### Selected passage

All photos courtesy of "Surgery of the Soul," Science History Publications, Watson Publishing International, Eric Miller, Jason Arnold, Edith Helm and Wanda Foster.

A Tribute to the Pioneers of Transplantation
Remarks By Dr. Murray at the
U.S. Transplant Games
July 29, 2004

It is an honor to be here this evening and to see so many colleagues, some of whom I have known for decades, other I have met only recently. To have hundreds of years of transplantation experience gathered in one place is inspiring and gratifying.

 

In recent weeks I have been asked many times to retrace the steps of the Herrick transplant in December 1954 and to expound upon the subsequent advances and challenges in our field. Each time I recount these milestones I think not of what any one of us has done individually, but instead what we have achieved together. Our experiences have spanned the globe and decades, and each has made a significant contribution in the lives of current and future patients and families.

 

I now wish to recall other pioneers. I do this with hesitancy because it is impossible to include everyone.

 

 

Let’s start with David Hume. David and I began our surgical internships at the Peter Bent Brigham Hospital (now Brigham & Women’s) on the same day, January 1, 1944. Dave died in a plane crash in 1973. At the end of our internship, David was selected to continue at the Brigham. I was drafted into military service.

 

My first permanent duty was at Valley Forge Army Hospital in Pennsylvania. This chance assignment turned out to be crucial in my professional life. My Valley Forge experience working with skin grafts on World War II burn casualties stimulated my interest in transplantation. On observing skin allografts slowing melt away while skin autographs placed at the same time grew and expanded, I wondered, “How could the body be so smart as to distinguish between skin grafts from self and non-self?”

 

During my three years of active duty at Valley Forge, Dave remained at the Brigham and became the first surgeon to participate in the Brigham kidney transplant program. Dr. George Thorn, Chief of Medicine, had started the program which Dr. Francis Moore enthusiastically supported when he became Chief of Surgery. The transplant team ultimately included pathology, radiology, psychiatry, nursing and social services.

 

David Hume performed the well-publicized series of cadaveric thigh transplants. When I returned to the Brigham after military service to complete my surgical residency, I joined him on the transplant team. Dave, then working on the pituitary-adrenal axis, was more than willing to transfer the transplant lab responsibility to me, but he chose to remain in charge of the transplant patients.

 

When David was recalled to the Navy during the Korean War to complete his military commitment, Dr. Moore asked me to take over both the lab and the clinical programs. David’s spirit was with us during the Herrick operation on December 23, 1954.

### To do
A) In Dr. Murray's remarks on the pioneers of transplantation, where was his first permanent duty after he was drafted?
B) Continue Dr. Murray's remarks on the pioneers of transplantation, picking up after the last sentence shown.
The records that follow come from a separate source.

### Data supplied
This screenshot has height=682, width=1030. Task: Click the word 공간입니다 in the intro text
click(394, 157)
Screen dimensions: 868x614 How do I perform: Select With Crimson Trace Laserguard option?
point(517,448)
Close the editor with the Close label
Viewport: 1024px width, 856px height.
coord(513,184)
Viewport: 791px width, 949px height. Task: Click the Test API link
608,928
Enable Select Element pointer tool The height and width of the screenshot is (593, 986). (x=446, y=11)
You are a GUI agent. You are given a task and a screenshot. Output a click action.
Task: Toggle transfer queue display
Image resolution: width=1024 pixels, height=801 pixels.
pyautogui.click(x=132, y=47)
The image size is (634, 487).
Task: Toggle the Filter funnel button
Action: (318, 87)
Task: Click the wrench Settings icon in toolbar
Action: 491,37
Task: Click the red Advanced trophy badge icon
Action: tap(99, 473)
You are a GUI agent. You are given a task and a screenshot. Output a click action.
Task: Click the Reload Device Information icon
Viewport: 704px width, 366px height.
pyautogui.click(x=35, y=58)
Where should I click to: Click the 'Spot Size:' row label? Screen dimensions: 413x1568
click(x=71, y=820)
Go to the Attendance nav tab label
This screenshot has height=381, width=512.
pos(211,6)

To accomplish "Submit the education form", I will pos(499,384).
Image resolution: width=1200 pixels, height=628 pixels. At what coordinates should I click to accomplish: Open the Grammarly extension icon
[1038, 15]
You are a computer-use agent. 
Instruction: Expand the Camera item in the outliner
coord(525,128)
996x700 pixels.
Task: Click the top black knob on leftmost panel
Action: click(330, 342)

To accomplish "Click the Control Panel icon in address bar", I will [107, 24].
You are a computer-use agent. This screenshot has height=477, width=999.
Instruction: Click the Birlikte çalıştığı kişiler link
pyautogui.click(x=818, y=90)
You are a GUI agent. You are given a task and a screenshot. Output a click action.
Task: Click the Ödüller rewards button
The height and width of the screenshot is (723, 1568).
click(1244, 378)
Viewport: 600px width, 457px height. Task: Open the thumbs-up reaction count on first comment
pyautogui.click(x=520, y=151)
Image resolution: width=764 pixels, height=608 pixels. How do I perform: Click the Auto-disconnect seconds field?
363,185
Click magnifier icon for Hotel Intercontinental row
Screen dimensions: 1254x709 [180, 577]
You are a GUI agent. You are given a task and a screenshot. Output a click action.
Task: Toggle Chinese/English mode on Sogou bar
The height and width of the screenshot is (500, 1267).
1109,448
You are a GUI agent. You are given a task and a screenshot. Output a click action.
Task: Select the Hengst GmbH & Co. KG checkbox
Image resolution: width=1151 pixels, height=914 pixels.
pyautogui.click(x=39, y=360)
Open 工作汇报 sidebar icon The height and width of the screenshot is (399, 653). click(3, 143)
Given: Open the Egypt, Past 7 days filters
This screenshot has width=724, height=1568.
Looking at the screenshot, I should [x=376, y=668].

### Answers per task
A) Valley Forge Army Hospital in Pennsylvania.

B)
In 1982, 28 years after our identical twin transplant, Peter Medawar, then studying the immunology of cancer, reflected on that Brigham operation with typical Medawarian prose:

 

“Physician will arise who feel just as much at home in the laboratory as in the cancer ward. Just one brilliant break is needed, akin to first brilliant kidney transplant in the Peter Bent Brigham Hospital in Boston, and then recruits will come forward by the hundreds.”

 

Surgeons, physicians and scientists did come forward in large numbers during the early 50’s with renewed enthusiasm.

 

Thomas Starzl in the 1960’s in Denver and later Pittsburgh dramatically enlarged the field of renal transplantation. He, along with David Hume then in Richmond, was among the first to publish a series of successful transplant patients. John Najarian from San Francisco and Minneapolis soon followed. Roy Calne became an innovative leader in the U.K. along with Michael Woodruff in Edinborough. Roy Calne and Thomas Starzl made liver transplantation a clinical reality on both sides of the Atlantic. They along with John Najarian among others began to perform ‘cluster’ transplants of multiple organs simultaneously in patients requiring more than one organ.

 

Dr. Donnell Thomas in Seattle discovered how to transplant functioning bone marrow cells for the treatment of lymphoma and leukemia.

 

From the earliest days the French contributions were monumental: Drs. Hamburger, Kuss, Dausett, Matthe and their colleagues were outstanding.

 

The pathway to cardiac transplants were erratic and started experimentally with Drs. Richard Lower and Norman Shumway in California, Dr. Najarian in Minnesota and Drs. Lower and Hume in Richmond. It burst into celebrity status with Chris Barnards’s first human heart transplant in South Africa. Then the cardiac bubble burst. But under the carefully prepared teamwork of Shumway successful cardiac transplants became predictable and curative.

 

I also acknowledge the far-sighted founders of our school and hospitals, the workshops that allowed us to work so productively.

 

Arthur George Elliott once wrote “Prophecy is the most gratuitous form of error.” I make no prediction about future medical progress. However, I am certain that organ transplantation will forever remain as one of the greatest gifts to the body and soul of mankind.